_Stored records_

****************

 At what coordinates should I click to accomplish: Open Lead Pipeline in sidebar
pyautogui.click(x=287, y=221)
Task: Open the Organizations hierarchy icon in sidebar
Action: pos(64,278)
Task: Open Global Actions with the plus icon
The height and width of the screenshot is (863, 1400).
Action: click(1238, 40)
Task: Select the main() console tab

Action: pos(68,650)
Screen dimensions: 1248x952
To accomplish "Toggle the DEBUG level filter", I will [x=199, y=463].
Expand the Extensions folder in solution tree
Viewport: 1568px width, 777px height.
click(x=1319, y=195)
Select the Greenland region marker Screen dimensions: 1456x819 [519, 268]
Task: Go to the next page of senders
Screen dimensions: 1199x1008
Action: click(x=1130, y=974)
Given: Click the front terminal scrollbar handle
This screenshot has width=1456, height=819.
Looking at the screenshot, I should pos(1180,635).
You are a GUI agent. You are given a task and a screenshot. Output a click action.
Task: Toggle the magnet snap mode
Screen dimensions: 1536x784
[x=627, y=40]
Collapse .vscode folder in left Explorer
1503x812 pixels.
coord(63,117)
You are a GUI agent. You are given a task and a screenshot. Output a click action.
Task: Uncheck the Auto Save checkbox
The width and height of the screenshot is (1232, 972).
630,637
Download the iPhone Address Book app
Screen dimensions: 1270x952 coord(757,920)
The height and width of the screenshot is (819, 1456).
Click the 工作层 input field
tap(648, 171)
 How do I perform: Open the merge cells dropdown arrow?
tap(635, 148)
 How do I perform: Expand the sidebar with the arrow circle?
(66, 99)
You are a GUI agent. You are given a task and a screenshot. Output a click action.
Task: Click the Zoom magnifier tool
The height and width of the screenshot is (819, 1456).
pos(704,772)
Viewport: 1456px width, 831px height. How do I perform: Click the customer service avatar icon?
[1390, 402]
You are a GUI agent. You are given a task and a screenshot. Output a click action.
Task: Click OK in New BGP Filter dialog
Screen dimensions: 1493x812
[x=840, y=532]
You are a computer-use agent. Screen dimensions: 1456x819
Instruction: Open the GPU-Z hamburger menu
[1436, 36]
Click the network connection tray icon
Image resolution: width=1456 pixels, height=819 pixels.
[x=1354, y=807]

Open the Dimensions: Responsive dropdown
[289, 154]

****************

_WHAT NEEDS TO BE DONE_
For the entries above, transcribe precisely the lines from the one with "Task: Click OK in New BGP Filter dialog" through the end, including both.

_EXPECTED ANSWER_
Task: Click OK in New BGP Filter dialog
Screen dimensions: 1493x812
[x=840, y=532]
You are a computer-use agent. Screen dimensions: 1456x819
Instruction: Open the GPU-Z hamburger menu
[1436, 36]
Click the network connection tray icon
Image resolution: width=1456 pixels, height=819 pixels.
[x=1354, y=807]

Open the Dimensions: Responsive dropdown
[289, 154]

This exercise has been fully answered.